PROMPT A:
Do these statements agree with the repslots email? (i) The message is dated 2018-09-05. (ii) Kyotaro HORIGUCHI is listed in the Cc field. (iii) The message went to the pgsql-hackers list.
PROMPT B:
Reproduce the part of the repslots email that opens with the words containing "On Tue, Sep" and closes with "updating the patch!".
PROMPT C:
Write the next part of the repslots email, picking up after its final line.

ARTICLE:
Re: [HACKERS] Restricting maximum keep segments by repslots

From: Masahiko Sawada <sawada(dot)mshk(at)gmail(dot)com>
To: Kyotaro HORIGUCHI <horiguchi(dot)kyotaro(at)lab(dot)ntt(dot)co(dot)jp>
Cc: PostgreSQL Hackers <pgsql-hackers(at)lists(dot)postgresql(dot)org>, Thomas Munro <thomas(dot)munro(at)enterprisedb(dot)com>, Sergei Kornilov <sk(at)zsrv(dot)org>, Michael Paquier <michael(dot)paquier(at)gmail(dot)com>, Andres Freund <andres(at)anarazel(dot)de>, Peter Eisentraut <peter(dot)eisentraut(at)2ndquadrant(dot)com>
Subject: Re: [HACKERS] Restricting maximum keep segments by repslots
Date: 2018-09-05 05:31:10
Message-ID: CAD21AoB-HJvL+uKsv40Gb8Dymh9uBBQUXTucqv4MDtH_AGKh4g@mail.gmail.com
Views: Raw Message | Whole Thread | Download mbox | Resend email
Thread:
Lists: pgsql-hackers

On Tue, Sep 4, 2018 at 7:52 PM, Kyotaro HORIGUCHI
<horiguchi(dot)kyotaro(at)lab(dot)ntt(dot)co(dot)jp> wrote:
> At Mon, 3 Sep 2018 18:14:22 +0900, Masahiko Sawada <sawada(dot)mshk(at)gmail(dot)com> wrote in <CAD21AoBgCMc9bp2cADMFm40qoEXxbomdu1dtj5EaFSAS4BtAyw(at)mail(dot)gmail(dot)com>
>> Thank you for updating the patch!
>>
>> On Tue, Jul 31, 2018 at 6:11 PM, Kyotaro HORIGUCHI
>> <horiguchi(dot)kyotaro(at)lab(dot)ntt(dot)co(dot)jp> wrote:
>> > Hello.
>> >
>> > At Tue, 24 Jul 2018 16:47:41 +0900, Masahiko Sawada <sawada(dot)mshk(at)gmail(dot)com> wrote in <CAD21AoD0rChq7wQE=_o95quopcQGjcVG9omwdH07nT5cm81hzg(at)mail(dot)gmail(dot)com>
>> >> On Mon, Jul 23, 2018 at 4:16 PM, Kyotaro HORIGUCHI
>> >> <horiguchi(dot)kyotaro(at)lab(dot)ntt(dot)co(dot)jp> wrote:
>> >> > Hello.
>> >> >
>> >> > At Fri, 20 Jul 2018 10:13:58 +0900, Masahiko Sawada <sawada(dot)mshk(at)gmail(dot)com> wrote in <CAD21AoDayePWwu4t=VPP5P1QFDSBvks1d8j76bXp5rbXoPbZcA(at)mail(dot)gmail(dot)com>
>> >> This funk should be updated.
>> >
>> > Perhaps you need a fresh database cluster.

GIVEN RECORDS:
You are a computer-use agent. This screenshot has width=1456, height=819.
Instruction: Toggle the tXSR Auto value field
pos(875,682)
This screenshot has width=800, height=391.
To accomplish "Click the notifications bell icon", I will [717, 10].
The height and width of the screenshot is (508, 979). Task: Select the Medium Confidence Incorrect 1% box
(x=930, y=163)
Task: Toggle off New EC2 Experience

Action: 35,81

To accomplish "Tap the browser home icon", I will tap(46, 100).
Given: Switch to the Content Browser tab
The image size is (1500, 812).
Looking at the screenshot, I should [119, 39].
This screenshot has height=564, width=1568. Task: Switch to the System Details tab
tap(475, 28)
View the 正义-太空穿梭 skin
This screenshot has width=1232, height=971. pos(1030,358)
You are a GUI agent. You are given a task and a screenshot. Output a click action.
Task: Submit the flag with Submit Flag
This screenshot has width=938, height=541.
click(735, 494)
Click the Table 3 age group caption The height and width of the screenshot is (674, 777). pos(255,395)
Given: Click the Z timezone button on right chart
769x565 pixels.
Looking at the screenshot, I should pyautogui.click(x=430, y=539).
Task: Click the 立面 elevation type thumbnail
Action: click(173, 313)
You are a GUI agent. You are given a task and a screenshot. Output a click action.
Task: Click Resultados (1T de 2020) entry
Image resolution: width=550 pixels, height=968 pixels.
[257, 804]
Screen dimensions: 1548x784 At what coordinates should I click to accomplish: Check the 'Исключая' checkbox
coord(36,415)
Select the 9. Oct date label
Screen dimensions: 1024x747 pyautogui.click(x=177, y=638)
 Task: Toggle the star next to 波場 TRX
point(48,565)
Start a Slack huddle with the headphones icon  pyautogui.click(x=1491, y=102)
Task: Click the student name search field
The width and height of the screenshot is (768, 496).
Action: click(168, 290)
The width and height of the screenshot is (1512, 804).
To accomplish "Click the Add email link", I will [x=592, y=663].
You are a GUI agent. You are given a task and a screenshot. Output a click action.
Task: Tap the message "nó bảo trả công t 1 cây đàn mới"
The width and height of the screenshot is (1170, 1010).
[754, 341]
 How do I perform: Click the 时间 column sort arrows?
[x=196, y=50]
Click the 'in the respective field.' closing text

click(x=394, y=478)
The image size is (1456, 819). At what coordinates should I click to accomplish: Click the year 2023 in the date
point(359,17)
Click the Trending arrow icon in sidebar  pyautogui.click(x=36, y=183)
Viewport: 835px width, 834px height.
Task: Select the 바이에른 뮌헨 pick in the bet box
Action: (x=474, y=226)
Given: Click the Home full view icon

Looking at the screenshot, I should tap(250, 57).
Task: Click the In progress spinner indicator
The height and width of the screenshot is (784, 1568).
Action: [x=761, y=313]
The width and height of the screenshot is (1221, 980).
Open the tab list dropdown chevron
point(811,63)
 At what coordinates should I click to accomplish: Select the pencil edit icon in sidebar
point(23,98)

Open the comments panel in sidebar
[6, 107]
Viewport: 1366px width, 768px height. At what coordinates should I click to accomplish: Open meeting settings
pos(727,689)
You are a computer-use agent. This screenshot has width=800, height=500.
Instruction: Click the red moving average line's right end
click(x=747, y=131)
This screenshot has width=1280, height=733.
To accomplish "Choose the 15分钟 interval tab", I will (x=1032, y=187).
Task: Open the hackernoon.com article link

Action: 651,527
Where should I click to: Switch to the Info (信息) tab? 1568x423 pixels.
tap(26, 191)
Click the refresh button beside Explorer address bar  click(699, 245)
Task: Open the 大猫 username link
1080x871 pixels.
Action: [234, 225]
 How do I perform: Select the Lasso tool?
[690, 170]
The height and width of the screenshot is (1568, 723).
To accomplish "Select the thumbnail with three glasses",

ANSWER A:
(i) Yes: "Date: 2018-09-05 05:31:10".
(ii) No: he is the recipient, "To: Kyotaro HORIGUCHI".
(iii) Yes: "Lists: pgsql-hackers".

ANSWER B:
On Tue, Sep 4, 2018 at 7:52 PM, Kyotaro HORIGUCHI
<horiguchi(dot)kyotaro(at)lab(dot)ntt(dot)co(dot)jp> wrote:
> At Mon, 3 Sep 2018 18:14:22 +0900, Masahiko Sawada <sawada(dot)mshk(at)gmail(dot)com> wrote in <CAD21AoBgCMc9bp2cADMFm40qoEXxbomdu1dtj5EaFSAS4BtAyw(at)mail(dot)gmail(dot)com>
>> Thank you for updating the patch!

ANSWER C:
>>
>> I meant this was a doc update in 0004 patch but it's fixed in v7 patch.
>
> Wow..
>
>> While testing the v7 patch, I got the following result with
>> max_slot_wal_keep_size = 5GB and without wal_keep_segments setting.
>>
>> =# select pg_current_wal_lsn(), slot_name, restart_lsn,
>> confirmed_flush_lsn, wal_status, remain, pg_size_pretty(remain) from
>> pg_replication_slots ;
>> pg_current_wal_lsn | slot_name | restart_lsn | confirmed_flush_lsn |
>> wal_status | remain | pg_size_pretty
>> --------------------+-----------+-------------+---------------------+------------+----------+----------------
>> 2/A30000D8 | l1 | 1/AC000910 | 1/AC000948 |
>> streaming | 16777000 | 16 MB
>> (1 row)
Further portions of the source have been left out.